Hi I've been doing this workout routine and so far I have 4 things I've been doing, crunches, squats, and lifting weights to work my arms to diff. ways. But I want to vary it up some time so what are six other workouts that work generally any part of the body? Thanks for advice!
bluejeanbaby answered Sunday October 2 2005, 2:22 am: If you want more professional workouts without a class, you might want to opt for workout tapes, but without using those or the ever cle shay "bowflex" and things of the like, there are several things you can do. (six, since you requested)
1.)(for your back and abdominals) Lie flat on your stomach on the ground with your body aligned and your hands clasped on your back. Lift your torso as high as you can without using your hands and keeping your feet together and on the ground, hold for three seconds and release. Next lift your legs (while keeping them together and keeping your torso on the ground) as high as you can, hold for three seconds and release. Alternate five times. Do two to three reps.
2.)(for your inner thighs) turn in your feet. bend one leg until you can touch the ground with one hand. Lift the other leg, keeping it turned in, and bob it quickly up and down 20 times. alternate twice. I reccomend only 1 rep.
3.) (for flexibility) sit with the bottoms of your feet together and touching the ground.
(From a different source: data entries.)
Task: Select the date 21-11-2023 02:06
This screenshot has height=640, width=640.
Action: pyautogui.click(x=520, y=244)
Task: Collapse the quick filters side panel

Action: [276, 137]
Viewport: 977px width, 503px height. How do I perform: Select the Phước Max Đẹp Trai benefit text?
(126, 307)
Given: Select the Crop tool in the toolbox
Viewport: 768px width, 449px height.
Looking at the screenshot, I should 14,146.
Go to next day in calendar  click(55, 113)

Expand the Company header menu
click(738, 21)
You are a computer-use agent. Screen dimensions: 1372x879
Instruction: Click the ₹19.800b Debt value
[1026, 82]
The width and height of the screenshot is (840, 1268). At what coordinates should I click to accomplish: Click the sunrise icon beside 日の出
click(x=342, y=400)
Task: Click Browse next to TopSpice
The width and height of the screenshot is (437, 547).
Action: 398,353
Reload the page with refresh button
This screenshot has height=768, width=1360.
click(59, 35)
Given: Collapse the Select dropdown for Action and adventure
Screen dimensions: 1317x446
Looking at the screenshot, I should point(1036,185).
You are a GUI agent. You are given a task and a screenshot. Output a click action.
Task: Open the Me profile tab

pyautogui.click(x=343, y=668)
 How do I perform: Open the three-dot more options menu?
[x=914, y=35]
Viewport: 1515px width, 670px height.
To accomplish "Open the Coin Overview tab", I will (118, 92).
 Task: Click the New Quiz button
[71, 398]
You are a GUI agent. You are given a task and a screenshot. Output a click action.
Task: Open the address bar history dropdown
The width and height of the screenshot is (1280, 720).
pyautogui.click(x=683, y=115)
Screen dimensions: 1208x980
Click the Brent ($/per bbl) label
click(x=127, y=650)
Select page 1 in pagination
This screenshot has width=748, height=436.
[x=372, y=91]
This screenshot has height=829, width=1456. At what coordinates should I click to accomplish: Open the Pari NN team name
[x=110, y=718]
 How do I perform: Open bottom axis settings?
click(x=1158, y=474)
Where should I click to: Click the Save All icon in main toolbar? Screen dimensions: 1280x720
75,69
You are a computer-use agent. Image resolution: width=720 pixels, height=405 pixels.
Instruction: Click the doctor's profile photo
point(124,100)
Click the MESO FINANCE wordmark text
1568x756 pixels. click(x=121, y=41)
Pull your feet closer to yourself and try to gently force your knees to the ground. Apply pressure for 30 secs and release. Do 3 reps.
4.)(very good for obliques and back muscles) Lie on your back with your knees drawn toward you and your feet on the ground, and put your hands at your sides. Lift your hips up and hold for 3 secs then bring them down without letting them touch the floor. Do this 20 times. Do 2 or 3 reps.
5.) (good for abs and obliques) Lie on your back and bring your legs up so they are in a 90 degree angle with your torso, then bend them so your calves are at a 90 degree angle. Lift your neck and the top of your back slightly and bring your arms straight out in front of you. Push down your arms rapidly exhaling and counting every time. The counts are " 1 2 3 4 5 6 7 8 9 10, 2 2 3 4 5 6 7 8 9 10..." etc until you finish. Do 1 or 2 reps.
6.) ( good for arch and foot strength) Stand with your feet parallel, (you'll probably have to hold onto something.) rise up on your toes and lower quickly, but don't slam down, try to roll through your feet in a controlled manner. Do this 10 times then do five slowly. Do 3 reps.
runz_with_scizzorz answered Sunday October 2 2005, 1:53 am: well, i say: run, pushups, squat thrusts (if you know what these are), and thats all i can think of at the moment. oh and try to find some where to do pullups. like on a tree branch or something. they are good for your arms. and you could also try to jump rope. just some ideas. hope i helped. [ runz_with_scizzorz's advice column | Ask runz_with_scizzorz A Question ]
MsGolightly answered Sunday October 2 2005, 12:52 am: If you lay on your back, with your arms flat by your side, and place your heels on the edge of a chair, then use your muscles to lift your legs, rear, & lower back off of the floor while keeping your hands flat on the floor - it really burns at first, but it tones your rear, stomach, & the tops of your thighs.